Por primera vez Bárbara Torres estuvo sola en el escenario frente al público y sus nervios no solo fueron por esta situación, sino por las tres grandes actrices que tenía en frente y que amadrinaron el estreno de La culpa es de las hormonas, Luz María Aguilar, Norma Lazareno y Raquel Pankowsky, pero ellas únicamente tuvieron halagos para su trabajo.
“No te voy a desear éxito porque ese ya lo tienes, alguien tan talentoso como tú no necesita suerte para tener éxito y tú tienes más talento que nariz”, le dijo Pankowsky, provocando las risas de los presentes y de la misma Bárbara.
Norma Lazareno resaltó otra de sus cualidades, lo buen compañera que es y recordó que durante las grabaciones de un programa de Israel Jaitovich, ella tenía que interpretar a la madre de mafioso italiano y no daba con el tono, hasta que se acercó a la actriz argentina y la ayudó.
“Si soy sincera estaba muy nerviosa, da nervio trabajar para otros compañeros, pero me emociona mucho porque me estoy poniendo metas y las estoy logrando, gracias a Dios estoy llegando a todo lo que quiero hacer”, expresó Torres.
Quien diera vida a Excelsa de La familia P.Luche, explicó que ya tenía mucho tiempo queriendo estar en un monólogo, porque si bien hace stand up, el teatro tiene otro ritmo, pero finalmente tomó la decisión al ver el éxito que su programa Lorenza alcanzó.

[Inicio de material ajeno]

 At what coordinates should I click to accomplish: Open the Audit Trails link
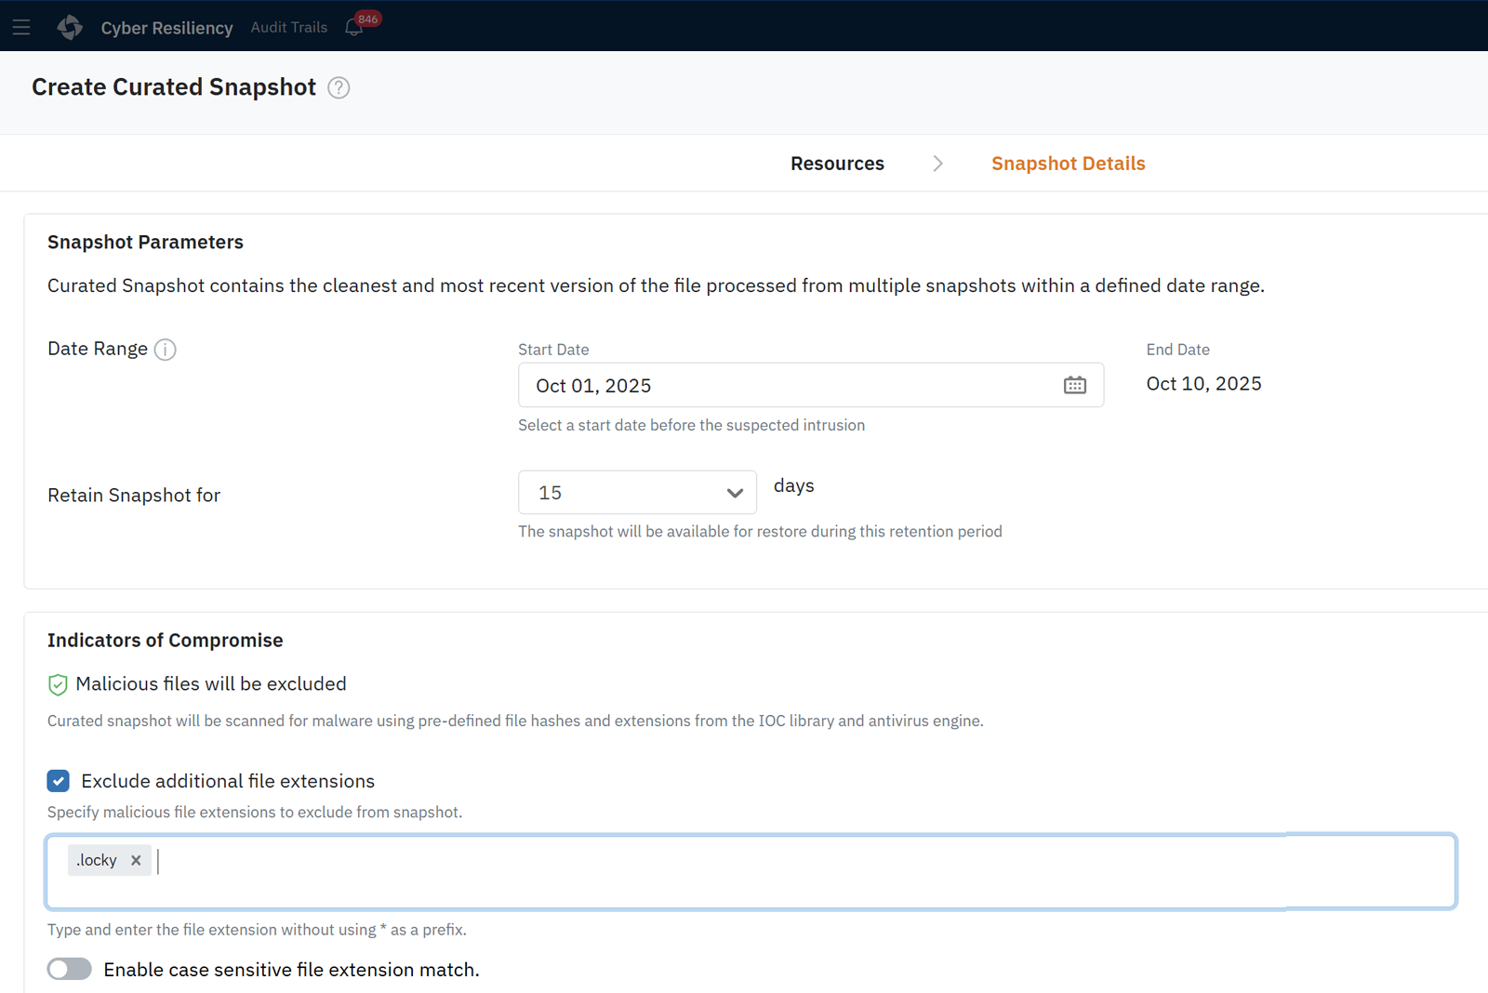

Fue así que se puso a escribir junto al productor y director Óscar Rubí, logrando el libreto de La culpa es de las hormonas.
“Es de cosas que hablamos las mujeres y que a veces no nos animamos a expresarlas en público, por ejemplo, de las toallitas (sanitarias), nadie las menciona delante de un hombre, pero ellos saben que existen y dónde se ponen, entonces yo creo que está bien romper con eso porque son cosas naturales de la vida, y si lo hacemos por medio de la comedia está mucho mejor”, destacó.
La menstruación, la primera vez, la boda, los embarazos, la menopausia, entre otras temas, es de lo que Bárbara habló durante casi dos horas en el escenario del teatro Rodolfo Usigli, haciendo que la gente se carcajeara al interactuar con su personaje Lucila, una mujer menopáusica que vive con ansiedad esta etapa de su vida.